Ex-Republican George Will debunks the party's bogus claims about mail-in voting

Ex-Republican George Will debunks the party's bogus claims about mail-in voting
SHAW AIR FORCE BASE, S.C.-- Renee Robinson, a military dependent from Wisconsin, signs in to vote for her first time at Shaw Heights Elementary School here Nov. 4. The 1,076 registered voters of the Shaw precinct were able to vote from 7 a.m. to 7 p.m. (U.S. Air Force photo/Staff Sgt. Holly Brown)
The Right Wing

In a 1969 speech, President Richard Nixon famously described conservative voters as the United States’ “silent majority” — and that “silent majority” theme later resurfaced in President Ronald Reagan’s 1980 and 1984 campaigns. But in recent years, Republican voter suppression efforts indicate that the GOP fears that its base is shrinking and that a heavier turnout in elections is more likely to favor Democrats. Many modern-day Republicans, as a rule, won’t come right out and say that. But conservative journalist George Will, this week in his Washington Post column, cites the recent election in Wisconsin as proof that a heavier voter turnout works to the advantage of Democrats — not Republicans.


This week, Never Trump conservatives (including the Washington Post’s Jennifer Rubin, The Bulwark’s Charlie Sykes and MSNBC’s Joe Scarborough) have been pouring salt on the wounds of the Republican Party over the outcome in Wisconsin — where Daniel Kelly, a right-wing incumbent justice on the state’s supreme court, was defeated by liberal Jill Karofsky. Will, himself a Never Trumper who left the GOP over his disdain for Trumpism, doesn’t gloat in his column the way that Scarborough, Sykes and Rubin have been gloating. But he doesn't let his old party off the hook.

“Wisconsin Republicans are right about the party’s appeal,” the 78-year-old Will writes. “The larger the turnout, the less likely a Republican majority.”

In Wisconsin, Will notes, Democratic Gov. Tony Evers did not want to see the election take place on April 7 — and he pushed for more voting by mail (VBM) and postponing the election in response to the coronavirus pandemic. But Wisconsin Republicans were adamantly opposed. The election went ahead on April 7 as scheduled, with long lines of voters — many of them wearing masks — showing up despite the pandemic.

In his column, Will is critical of the way both Evers and Republicans handled themselves in Wisconsin during the recent election.
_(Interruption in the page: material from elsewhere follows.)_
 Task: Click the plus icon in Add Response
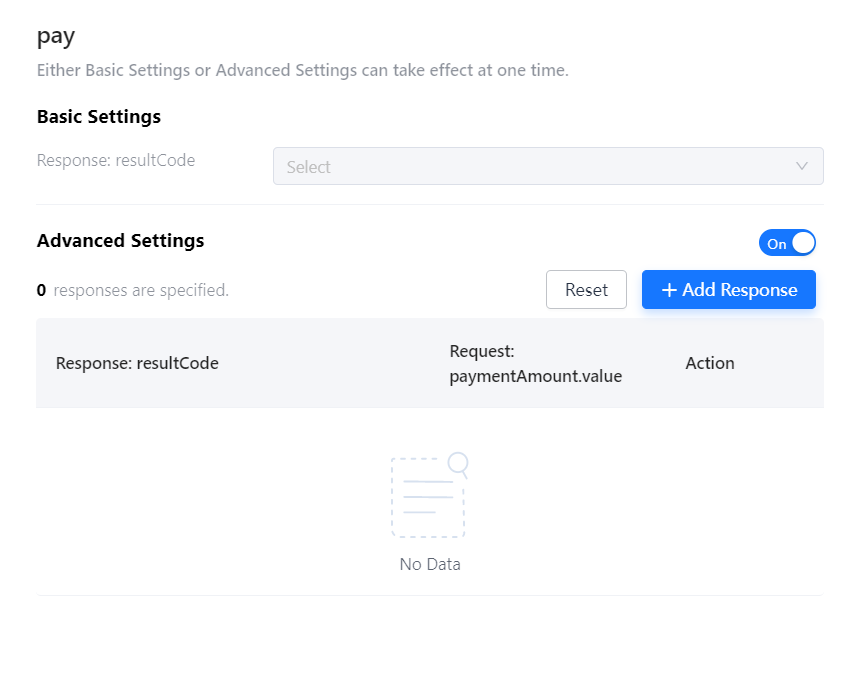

And he doesn’t believe that judicial positions should be voted on, writing, “This bad behavior on both sides was related to a bad idea: judicial elections.” But Will takes issue with Republicans who see voter fraud lurking behind every corner.
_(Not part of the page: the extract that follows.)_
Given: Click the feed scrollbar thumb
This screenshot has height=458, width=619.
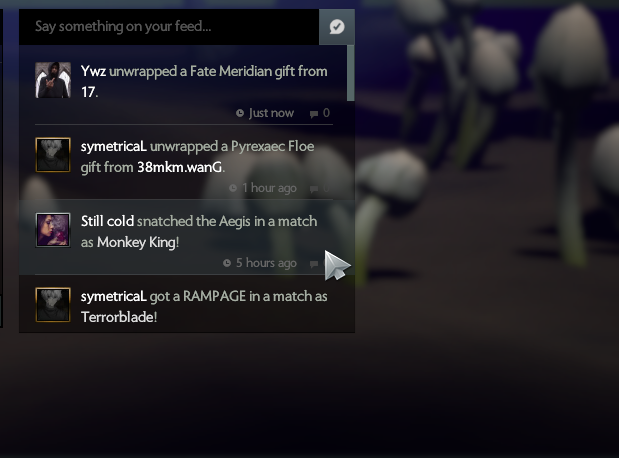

President Donald Trump, Will points out, is opposed to voting by mail, claiming that it increases the chances of voter fraud. But Will stresses that there is no evidence to suggest a correlation between voting my mail and voter fraud.

“New Hampshire’s Republican Gov. Chris Sununu has endorsed VBM,” Will explains. “Elections in Oregon, Washington, Hawaii, Colorado and Utah are essentially entirely VBM, with ballots mailed to eligible voters. Twenty-eight other states, including California, Florida and Arizona, plus the District of Columbia, allow absentee voting without providing a reason. So, a majority of Americans have VBM, absent the convenience of automatically receiving ballots — although some states’ voters can put themselves on a list to receive ballots. This alarms those who fear the sort of substantial fraud that has not been verified after hundreds of millions of votes cast by mail.”

He noted wryly:

Republicans have been more diligent in warning about substantial election fraud than they have been successful in documenting it. Other than that ascribed to an indicted North Carolina Republican operative, which caused a congressional election to be re-run. And other than Trump’s revelation that in 2016 he lost New Hampshire because a slew of buses — surely conspicuous; evidently unnoticed — brought in “thousands and thousands” of illegal voters “coming in from locations unknown.”

Will concludes his column by stressing that Trump, by railing against voting by mail, is, in effect, arguing against heavier voter turnout.

“When Trump says VBM would mean ‘you’d never have a Republican elected in this country again,’” Will writes, “he concedes that VBM increases turnout.”